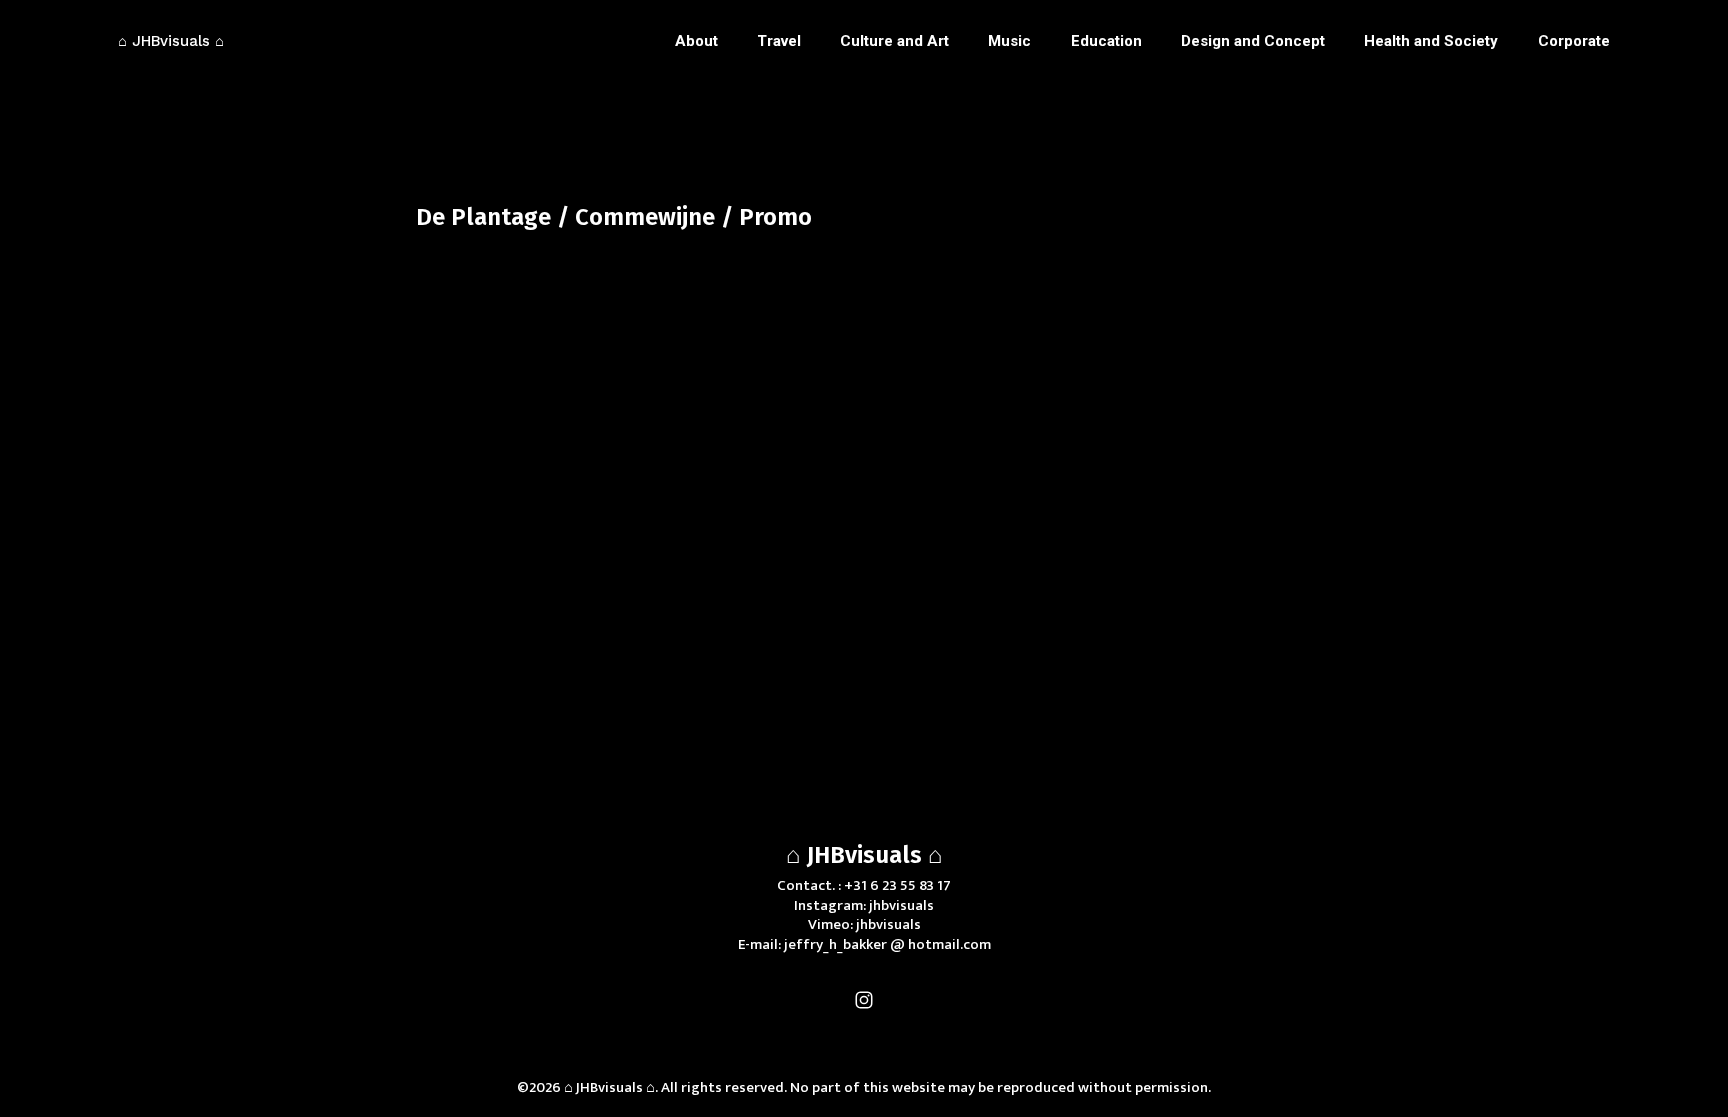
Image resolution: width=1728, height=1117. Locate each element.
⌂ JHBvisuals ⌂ (864, 855)
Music (1009, 41)
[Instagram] (864, 1000)
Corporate (1574, 41)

→ WHAT YOU ARE ASKED TO DO
Only the records, copied exactly and free of pictures, belong in the answer.

→ WORKED SOLUTION
Image resolution: width=1728, height=1117. Locate each element.
⌂ JHBvisuals ⌂ (864, 855)
Music (1009, 41)
[Instagram] (864, 1000)
Corporate (1574, 41)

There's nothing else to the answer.